吸水率(%)=(W1-W0)/W0×100。
【0103】
[フィルム厚み]
Mitutoyo製ライトマチック(Series318)厚み計を使用して、フィルム前面から任意に15箇所を選び、この15箇所について厚みを測定し、その平均を算出し、フィルム厚みとした。
【0104】
[湿度膨張係数]
アルバック理工製TM9400熱機械分析装置を使用し、荷重25g、測定温度25℃、湿度範囲:25~70%RHの条件で測定した。
【0105】
[ポリイミドフィルムAの製膜]
DCスターラーを備えた500mlセパラブルフラスコ中にDMAc239.1gを入れ、ここにPPD3.91g(0.036モル)とPMDA7.66g(0.035モル)を投入し、常温常圧中で1時間反応させた。
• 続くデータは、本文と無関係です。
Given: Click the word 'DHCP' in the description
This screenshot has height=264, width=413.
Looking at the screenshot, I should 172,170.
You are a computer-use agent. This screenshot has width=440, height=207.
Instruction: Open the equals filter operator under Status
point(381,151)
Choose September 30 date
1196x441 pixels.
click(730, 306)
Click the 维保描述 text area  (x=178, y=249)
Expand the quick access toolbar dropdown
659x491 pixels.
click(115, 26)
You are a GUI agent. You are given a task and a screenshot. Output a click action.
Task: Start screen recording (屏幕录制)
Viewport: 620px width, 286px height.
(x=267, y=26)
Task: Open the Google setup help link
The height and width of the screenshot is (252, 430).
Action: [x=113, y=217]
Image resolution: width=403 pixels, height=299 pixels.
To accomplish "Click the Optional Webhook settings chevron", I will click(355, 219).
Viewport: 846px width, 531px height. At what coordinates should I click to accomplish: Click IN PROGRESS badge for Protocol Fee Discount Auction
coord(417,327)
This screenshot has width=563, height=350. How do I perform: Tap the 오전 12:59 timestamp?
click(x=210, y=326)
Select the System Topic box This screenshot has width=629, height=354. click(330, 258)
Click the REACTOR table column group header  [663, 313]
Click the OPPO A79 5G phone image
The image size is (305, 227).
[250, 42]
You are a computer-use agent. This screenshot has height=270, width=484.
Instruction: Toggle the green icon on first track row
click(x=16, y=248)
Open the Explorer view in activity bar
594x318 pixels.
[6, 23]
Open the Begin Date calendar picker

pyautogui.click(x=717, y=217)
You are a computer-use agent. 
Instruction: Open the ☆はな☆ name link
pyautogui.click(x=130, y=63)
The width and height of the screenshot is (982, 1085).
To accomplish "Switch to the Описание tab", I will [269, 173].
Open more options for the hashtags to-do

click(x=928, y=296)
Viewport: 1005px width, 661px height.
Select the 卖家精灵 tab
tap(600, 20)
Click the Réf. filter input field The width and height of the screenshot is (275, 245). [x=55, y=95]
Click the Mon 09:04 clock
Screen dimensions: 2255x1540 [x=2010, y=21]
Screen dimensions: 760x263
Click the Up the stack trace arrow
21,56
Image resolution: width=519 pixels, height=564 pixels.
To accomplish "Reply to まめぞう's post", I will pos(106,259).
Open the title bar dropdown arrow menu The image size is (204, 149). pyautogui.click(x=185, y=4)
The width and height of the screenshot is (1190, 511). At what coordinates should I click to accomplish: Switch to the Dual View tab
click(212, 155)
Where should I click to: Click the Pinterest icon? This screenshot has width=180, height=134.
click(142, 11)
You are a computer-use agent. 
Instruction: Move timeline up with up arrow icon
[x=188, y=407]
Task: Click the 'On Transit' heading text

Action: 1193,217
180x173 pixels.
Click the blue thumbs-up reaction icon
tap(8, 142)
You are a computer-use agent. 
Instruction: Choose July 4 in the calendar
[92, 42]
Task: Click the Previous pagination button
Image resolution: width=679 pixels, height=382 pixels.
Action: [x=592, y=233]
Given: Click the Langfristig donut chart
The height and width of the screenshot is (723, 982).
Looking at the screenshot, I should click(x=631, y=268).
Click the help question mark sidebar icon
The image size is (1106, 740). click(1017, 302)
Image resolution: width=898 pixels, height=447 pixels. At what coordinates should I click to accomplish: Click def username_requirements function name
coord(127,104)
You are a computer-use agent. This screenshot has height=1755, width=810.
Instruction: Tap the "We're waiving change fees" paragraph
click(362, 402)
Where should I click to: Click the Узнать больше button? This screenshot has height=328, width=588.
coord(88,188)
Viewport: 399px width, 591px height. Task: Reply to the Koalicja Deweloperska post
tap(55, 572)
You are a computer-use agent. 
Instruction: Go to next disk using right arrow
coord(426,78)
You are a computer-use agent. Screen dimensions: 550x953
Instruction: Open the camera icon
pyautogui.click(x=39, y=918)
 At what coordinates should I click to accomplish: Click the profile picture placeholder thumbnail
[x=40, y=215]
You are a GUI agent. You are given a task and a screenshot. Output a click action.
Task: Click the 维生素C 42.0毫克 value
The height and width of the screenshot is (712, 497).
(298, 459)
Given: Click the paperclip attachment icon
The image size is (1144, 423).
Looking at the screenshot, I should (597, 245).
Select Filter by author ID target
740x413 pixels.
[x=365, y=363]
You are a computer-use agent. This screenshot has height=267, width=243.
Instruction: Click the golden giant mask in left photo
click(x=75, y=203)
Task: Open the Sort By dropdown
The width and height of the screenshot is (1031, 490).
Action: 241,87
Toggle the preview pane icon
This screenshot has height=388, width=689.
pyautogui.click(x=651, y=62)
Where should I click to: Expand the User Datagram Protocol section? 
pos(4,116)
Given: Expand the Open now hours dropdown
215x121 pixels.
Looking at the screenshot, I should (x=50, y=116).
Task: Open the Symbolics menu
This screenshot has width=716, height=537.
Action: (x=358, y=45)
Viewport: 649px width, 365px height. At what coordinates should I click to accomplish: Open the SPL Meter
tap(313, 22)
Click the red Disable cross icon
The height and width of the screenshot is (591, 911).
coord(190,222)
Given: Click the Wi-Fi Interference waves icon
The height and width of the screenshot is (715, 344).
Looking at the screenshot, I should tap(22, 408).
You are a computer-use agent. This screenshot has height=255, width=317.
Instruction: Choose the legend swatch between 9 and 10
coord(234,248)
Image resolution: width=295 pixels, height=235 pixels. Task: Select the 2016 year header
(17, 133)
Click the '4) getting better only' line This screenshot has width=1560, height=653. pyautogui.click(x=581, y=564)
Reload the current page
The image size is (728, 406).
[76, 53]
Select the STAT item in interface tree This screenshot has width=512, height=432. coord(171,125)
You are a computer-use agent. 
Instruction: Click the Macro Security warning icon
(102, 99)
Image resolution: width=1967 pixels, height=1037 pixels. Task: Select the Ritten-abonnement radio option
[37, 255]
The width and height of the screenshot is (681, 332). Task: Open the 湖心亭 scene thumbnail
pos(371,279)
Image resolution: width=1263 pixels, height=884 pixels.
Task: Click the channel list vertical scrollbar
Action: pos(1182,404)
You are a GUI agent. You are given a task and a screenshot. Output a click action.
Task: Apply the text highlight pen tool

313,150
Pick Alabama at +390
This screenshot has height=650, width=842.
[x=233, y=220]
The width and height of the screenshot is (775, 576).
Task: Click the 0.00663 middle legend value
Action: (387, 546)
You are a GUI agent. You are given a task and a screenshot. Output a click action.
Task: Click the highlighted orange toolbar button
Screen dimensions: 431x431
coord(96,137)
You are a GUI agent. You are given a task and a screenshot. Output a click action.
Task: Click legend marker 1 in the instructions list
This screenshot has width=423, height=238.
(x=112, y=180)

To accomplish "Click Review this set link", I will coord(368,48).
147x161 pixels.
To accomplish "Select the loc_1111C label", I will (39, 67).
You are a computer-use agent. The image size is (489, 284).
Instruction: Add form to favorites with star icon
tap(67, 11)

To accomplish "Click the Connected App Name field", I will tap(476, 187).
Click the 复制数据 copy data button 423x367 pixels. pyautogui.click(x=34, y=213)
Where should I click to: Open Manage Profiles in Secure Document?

次にここにRODA24.69g(0.084モル)を投入し均一になるまで攪拌した後、BPDA23.08g(0.078モル)を添加し。1時間反応させた。続いてここにPMDA1.55g(0.007モル)を添加してさらに1時間反応させて粘度3000ポイズのポリアミック酸溶液を得た。
【0106】
冷却した上記ポリアミック酸溶液100gにβ-ピコリン18gと無水酢酸20g、DMAc10gを添加し、アプリケーターを用いてガラス板状に流延し、自己支持性のゲルフィルムを得た。得られたゲルフィルム(無延伸フィルム)を、クリップ付きの二軸延伸機にセットし、縦方向(搬送方向)に1.1倍、その後横方向(幅方向)に1.1倍の倍率になるように段階的に延伸処理を行い、延伸したゲルフィルムを10cm角針付きの金枠にピンニングし、200℃30分、300℃20分、360℃5分の条件で熱処理を行うことにより、厚さ25μmのポリイミドフィルム(逐次二軸延伸フィルム)を得た。このフィルムの各特性の評価を行い、表1にその結果を示した。
【0107】
[ポリイミドフィルムB~Eの製膜]
ポリイミドフィルムAと同様の手順で、ジアミン成分およびテトラカルボン酸成分を表1に示す割合でそれぞれポリアミック酸溶液を得た後、ポリイミドフィルムAと同じ操作で得られたポリイミドフィルムの各特性評価を行い、表1にその結果を示した。
【0108】
[ポリイミドフィルムFの製膜]
RODAをODAに置きかえ、原料の添加量を表1に示す割合で行った他は、ポリイミドフィルムAと同様に操作を行い、ポリアミック酸溶液を得た後、ポリイミドフィルムAと同じ操作で得られたポリイミドフィルムの各特性評価を行い、表1にその結果を示した。
【0109】
[実施例1]
[接着剤]
EPICLON HP-7200(DIC株式会社製、ジシクロペンタジエン骨格含有エポキシ樹脂)10重量部、タフテックM1913(旭化成ケミカルズ株式会社、マレイン酸変性スチレンエチレンブロック共重合体)100重量部、キュアゾールC11-Z(四国化成株式会社製)0.3重量部及びトルエン420重量部を混合し、接着剤を作成した。
【0110】
[接着剤付きポリイミドフィルム]
上記で得られたポリイミドフィルムAの片面に、上記接着剤を塗布し、90℃で3分乾燥させて接着剤付きポリイミドフィルムを得た。接着剤付きポリイミドフィルムにおいて、接着剤層の厚みは25μmであった。
【0111】
[フラットケーブルサンプルの作製]
幅0.30mm、厚さ0.035mmの導体14本を0.50mmの導体間ピッチで、接着剤付きポリイミドフィルムの接着剤層側に配置し、さらにその上からもう1枚の接着剤付きポリイミドフィルムの接着剤層側を重ねる構造とし、熱ロールで180℃、0.5MPaで加圧することによりフラットケーブルを作製した。
【0112】
[実施例2~5、比較例1]
実施例1と同様の手順でポリイミドフィルムを表1のとおり変更して作成した。
【0113】
実施例1~5の接着剤付きポリイミドフィルムはポリイミドフィルムの誘電特性にすぐれ、吸水率も低く高周波用フラットケーブルに適したものであった。
【0114】
一方、比較例1の接着剤付きポリイミドフィルムは、使用したポリイミドフィルムの誘電特性がすぐれず、吸水率も高いものであった。
【0115】
【産業上の利用可能性】
【0116】
本発明では、フラットケーブルに好適に使用できる接着剤付きポリイミドフィルムを提供できる。